When I first put this incarnation of Exile on Ninth Street up, I thought of using it as a reading journal of sorts, specifically to record the experience of my 100-novels reading project.
As I’ve posted, though, I’ve also written about other readings, about writing, and occasionally about my personal life. Recently I’ve made posts about writing regularly, and promising myself to write regularly, whether here at the blog or freelance or exercises or just writing, but each time I’ve done that, I haven’t held to that promise.
This morning I was thinking about it and began to wonder if the problem is that I haven’t been thinking of myself as a writer.

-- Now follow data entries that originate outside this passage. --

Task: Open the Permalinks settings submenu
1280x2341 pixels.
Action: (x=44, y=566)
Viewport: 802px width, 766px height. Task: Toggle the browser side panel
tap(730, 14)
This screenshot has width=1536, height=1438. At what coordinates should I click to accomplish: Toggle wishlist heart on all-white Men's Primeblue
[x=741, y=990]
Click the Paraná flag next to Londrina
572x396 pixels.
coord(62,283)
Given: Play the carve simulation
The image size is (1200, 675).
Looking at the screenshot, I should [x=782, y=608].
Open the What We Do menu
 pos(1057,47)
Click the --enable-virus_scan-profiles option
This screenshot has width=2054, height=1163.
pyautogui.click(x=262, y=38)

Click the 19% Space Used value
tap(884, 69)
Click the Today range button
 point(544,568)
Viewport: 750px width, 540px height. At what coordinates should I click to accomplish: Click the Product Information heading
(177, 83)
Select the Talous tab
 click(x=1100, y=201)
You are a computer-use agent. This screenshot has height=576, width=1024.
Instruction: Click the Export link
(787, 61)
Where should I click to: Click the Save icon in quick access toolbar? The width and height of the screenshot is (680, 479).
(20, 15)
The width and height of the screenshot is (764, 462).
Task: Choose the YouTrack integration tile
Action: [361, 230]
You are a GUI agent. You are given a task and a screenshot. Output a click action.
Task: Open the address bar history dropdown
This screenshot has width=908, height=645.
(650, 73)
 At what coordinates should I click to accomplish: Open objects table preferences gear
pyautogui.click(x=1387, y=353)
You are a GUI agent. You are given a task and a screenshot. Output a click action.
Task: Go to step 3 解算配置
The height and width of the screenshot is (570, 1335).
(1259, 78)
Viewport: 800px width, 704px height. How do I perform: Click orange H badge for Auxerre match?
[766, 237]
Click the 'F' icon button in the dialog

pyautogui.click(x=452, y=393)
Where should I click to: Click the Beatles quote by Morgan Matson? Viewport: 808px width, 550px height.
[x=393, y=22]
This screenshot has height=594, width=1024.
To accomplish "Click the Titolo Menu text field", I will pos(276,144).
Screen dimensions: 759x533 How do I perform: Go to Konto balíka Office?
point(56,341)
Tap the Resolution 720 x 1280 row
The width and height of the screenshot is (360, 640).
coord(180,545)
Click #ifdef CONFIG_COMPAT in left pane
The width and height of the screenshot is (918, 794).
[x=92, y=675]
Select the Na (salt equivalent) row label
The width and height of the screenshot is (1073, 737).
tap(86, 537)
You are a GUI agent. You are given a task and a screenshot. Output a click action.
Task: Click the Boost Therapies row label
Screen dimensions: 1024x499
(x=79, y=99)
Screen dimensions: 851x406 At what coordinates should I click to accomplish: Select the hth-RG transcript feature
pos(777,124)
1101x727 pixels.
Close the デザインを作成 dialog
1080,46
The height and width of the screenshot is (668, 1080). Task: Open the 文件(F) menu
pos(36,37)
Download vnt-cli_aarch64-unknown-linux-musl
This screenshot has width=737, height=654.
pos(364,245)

And I think I began to stop thinking of myself as a writer a couple of years ago when I left my full time daily newspaper job 2 1/2 years ago to begin a brief stint as an adjunct writing instructor at a community college (my advice is not to work as an adjunct, unless you have a full time job or have some other source of substantial income; otherwise you’ll be working with no or few benefits, and no promise of classes, unless you want to drive all over creation — at least in Texas — to grab as many classes as possible. The more I think about it, the more I agree with Jerome Weeks’s assessment — the use of adjuncts and other part time faculty by colleges and universities is “sweatshop exploitation.”)
Now, I’m a textbook editor, and I’ve never thought of myself as an editor, though I was the lifestyles and religion editor at the paper. At the newspaper, I thought of myself as a writer; I was obsessive about being a writer, always trying to improve technique or style or voice. Editing, back then, was simply part of the job, not the thrust of what I was doing. Recently I haven’t had the same urgency, the same passionate drive to write, because all I’ve done — professionally, at least — is edit. While thinking of myself as an editor, I’ve written a handful of blog posts, and one published freelance story since July.
I’ve been trying think of myself as a writer again, not an editor, to think of myself as an editor only in the context that it is my job and not what I am. I’m trying to regain that urgent sense that everything has to be written down, that there are stories to be written. That there are words, sentences and paragraphs to be written, because I am a writer.